That’s what began to happen in 2007, according to the lawsuit, when Tyson’s, Pilgrim’s, and a few smaller producers reduced their output. At first, others didn’t play ball. But the next year, the plaintiffs said, the industry began to take a more coordinated tack, with a joint effort to cut supply across the board. “We see an uncanny amount of coordination and communication between supposed competitors,” Bruckner argued.
As part of so-called capacity discipline, producers allegedly began announcing their plans to cut back, prodding competitors to do the same. In January 2008 earnings calls, just a few days after poultry executives attended the International Poultry Expo in Atlanta, Tyson Chief Executive Officer Dick Bond, Pilgrim’s Chief Financial Officer Rick Codgill, and Sanderson Farms CEO Joe Sanderson each alluded to a major industrywide shift, the plaintiffs said. Bond referred to raising prices, Codgill explained that Pilgrim’s alone couldn’t handle needed supply reductions, and Sanderson said cuts were “probable.”
Within months, the cuts were under way: Greeley, Colo.-based Pilgrim’s Pride started closing plants. Instead of jumping in to fill the supply gap, rivals followed suit, according to the distributors. From April 3 to April 11, multiple companies made announcements about scaling back: Fieldale Farms, Simmons Foods, Cagle’s, Wayne Farms, OK Foods, and Koch Foods all announced reductions ranging from 2 percent to 8 percent, the complaint stated. On April 14, Pilgrim’s Pride said more were coming. The cuts—and calls for more—continued at a steady pace, and prices began to rise in mid- to late 2008, hitting record highs through late 2009.
“It makes sense to cut back production if, and only if, your competitors cut back, too,” said Peter Carstensen, a former antitrust lawyer for the U.S. Department of Justice and a professor at the University of Wisconsin Law School. Therefore, he said, such behavior would create “an inference of collusion.”

* THE TASKS:
[1] In the passage on the poultry lawsuit, translate the following sentence into Spanish: "The cuts—and calls for more—continued at a steady pace, and prices began to rise in mid- to late 2008, hitting record highs through late 2009."
[2] Extend the passage on the poultry lawsuit with the next few sentences, picking up immediately after its final sentence.

* INFORMATION SHOWN:
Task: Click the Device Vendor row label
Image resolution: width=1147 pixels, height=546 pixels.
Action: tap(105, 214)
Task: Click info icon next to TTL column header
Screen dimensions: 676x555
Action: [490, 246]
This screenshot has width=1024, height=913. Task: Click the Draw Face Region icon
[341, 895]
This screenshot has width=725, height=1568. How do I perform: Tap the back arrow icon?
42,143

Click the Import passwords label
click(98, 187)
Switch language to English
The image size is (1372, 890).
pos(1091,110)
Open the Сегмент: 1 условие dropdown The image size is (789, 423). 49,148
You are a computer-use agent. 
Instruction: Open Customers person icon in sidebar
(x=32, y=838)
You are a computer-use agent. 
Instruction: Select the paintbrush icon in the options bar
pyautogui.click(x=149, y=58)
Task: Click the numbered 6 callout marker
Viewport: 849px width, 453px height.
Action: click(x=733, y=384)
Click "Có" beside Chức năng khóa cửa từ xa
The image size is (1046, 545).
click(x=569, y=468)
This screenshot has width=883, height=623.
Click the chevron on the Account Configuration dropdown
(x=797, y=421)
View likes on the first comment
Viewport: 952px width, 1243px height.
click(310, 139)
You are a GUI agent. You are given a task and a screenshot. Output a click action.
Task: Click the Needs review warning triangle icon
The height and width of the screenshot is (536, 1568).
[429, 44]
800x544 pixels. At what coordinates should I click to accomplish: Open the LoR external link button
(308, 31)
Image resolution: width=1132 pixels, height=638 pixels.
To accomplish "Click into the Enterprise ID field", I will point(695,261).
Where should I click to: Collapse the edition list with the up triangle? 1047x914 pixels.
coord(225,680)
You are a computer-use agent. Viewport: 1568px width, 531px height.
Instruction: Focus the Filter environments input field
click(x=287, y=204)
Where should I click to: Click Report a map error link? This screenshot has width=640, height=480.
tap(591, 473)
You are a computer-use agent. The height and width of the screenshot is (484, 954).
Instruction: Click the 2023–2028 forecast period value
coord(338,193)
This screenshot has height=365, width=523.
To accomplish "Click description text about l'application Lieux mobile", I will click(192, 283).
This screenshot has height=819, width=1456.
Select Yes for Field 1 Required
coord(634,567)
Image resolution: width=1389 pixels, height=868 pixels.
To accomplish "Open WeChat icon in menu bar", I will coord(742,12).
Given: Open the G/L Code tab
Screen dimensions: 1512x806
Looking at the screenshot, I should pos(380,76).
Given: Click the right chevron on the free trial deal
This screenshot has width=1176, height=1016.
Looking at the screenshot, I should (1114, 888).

* OUTPUTS FOR THE TASKS:
[1] Los recortes —y los llamados a realizar más— continuaron a un ritmo constante, y los precios comenzaron a subir entre mediados y finales de 2008, alcanzando máximos históricos hasta finales de 2009.

[2]
But not everyone sees the simultaneous cutbacks in a negative light. “It’s very predictable,” says Tom Elam, an economist who has acted as an independent consultant to the National Chicken Council and some of the defendants. He also worked with insurance companies in a lawsuit against Tyson. He, like the industry lobbyists, pointed to the high corn prices as the driving force behind decisions to cut chickens.
Determining whether corporate behavior rises to the level of antitrust is generally the purview of the Justice Department. So where does the Obama administration and its recently active antitrust division land on the chicken conundrum? They declined to comment.
“The U.S. departments of Justice and Agriculture have become deeply hesitant to file large, complex cases that allege monopolistic abuses” in America’s massive agriculture industry, said Christopher Leonard, whose book, The Meat Racket, outlined the purported scheme in 2014. “It seems that the federal government has lost its appetite to fight such cases, which leaves the job to private-sector lawyers.”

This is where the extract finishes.